Tuition and education
If you have kids in college or university, you can transfer up to $5,000 of your child’s tuition and education amount to your return as a deduction. The school will issue a tax slip showing the tuition paid for the year and number of months attended to calculate the education amount.
Caregiver and family caregiver
You can claim caregiver-related expenses if you maintained a dwelling where a dependent person with a physical or mental impairment lives with you. Just so we’re clear, a dependent can be a child, grandchild, brother, sister, aunt, uncle, niece, nephew, parent, or grandparent of yours or your spouse or common-law partner. If the dependent is a parent or grandparent, he or she had to have been born in 1948 or earlier.
Include any premiums you or your spouse/common-law partner paid to an insurance company (not a government body) for medical coverage, along with receipts for the actual drugs, glasses, hearing aids, and dental and medical services you paid for your family. CRA has a great list on its Web site if you want to see what qualifies as a deductible expense. If you’re self-employed, the premiums may be better listed as a business expense rather than a medical expense on your return.
It does not matter whether your name or your spouse’s name is on the slip or receipt, it’s generally best to group all of your donations together and claim them on one tax return. This is especially true if the total is more than $200 as you will get a larger tax-credit deduction.
Talk to your accountant about CRA’s new first-time donor’s “super” credit. It gives you an extra 25% tax credit when you claim your charitable donation tax credit. You qualify as a first-time donor if neither you nor your spouse or common-law partner has claimed the charitable donation tax credit since 2007.
A word about tax services
There are lots of people out there who want to help you file your tax return. They include big accounting firms, accountants that specialize in a particular industry like trucking, national tax-prep chains, the bookkeeper looking to make a little money on the side—and they all vary in knowledge, services, qualifications, and cost.
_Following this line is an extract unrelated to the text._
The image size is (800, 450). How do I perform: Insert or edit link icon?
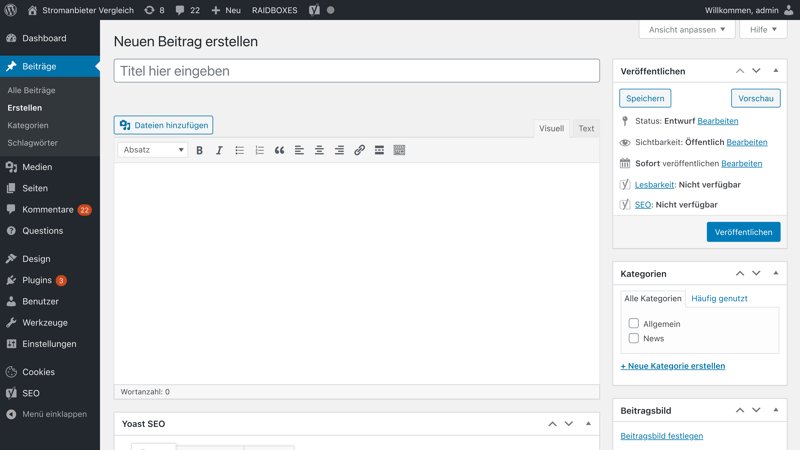tap(359, 150)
Once you find someone you trust, get your family’s returns all done at the same place. I don’t understand why some couples have different services preparing their tax returns. Unless your spouse is in some sort of specialty business (like trucking), your returns should be done by the same person to ensure all income and deductions are used to the maximum benefit. Most of the credits you may qualify for are based on household income. It saves confusion and hassle if all of your returns are done together.
Whether you were naughty or nice in 2013, CRA does not care (unless your naughtiness includes tax fraud). We all must file a tax return. So for goodness sake, be good to yourself and take time to prepare. It’s the best way to ensure that your return is accurate, on time, and takes into account all the tax planning you did throughout the year.
Scott Taylor is vice-president of TFS Group, providing accounting, bookkeeping, tax return preparation, and other business services for owner/operators. Learn more at www.tfsgroup.com or call 800-461-5970.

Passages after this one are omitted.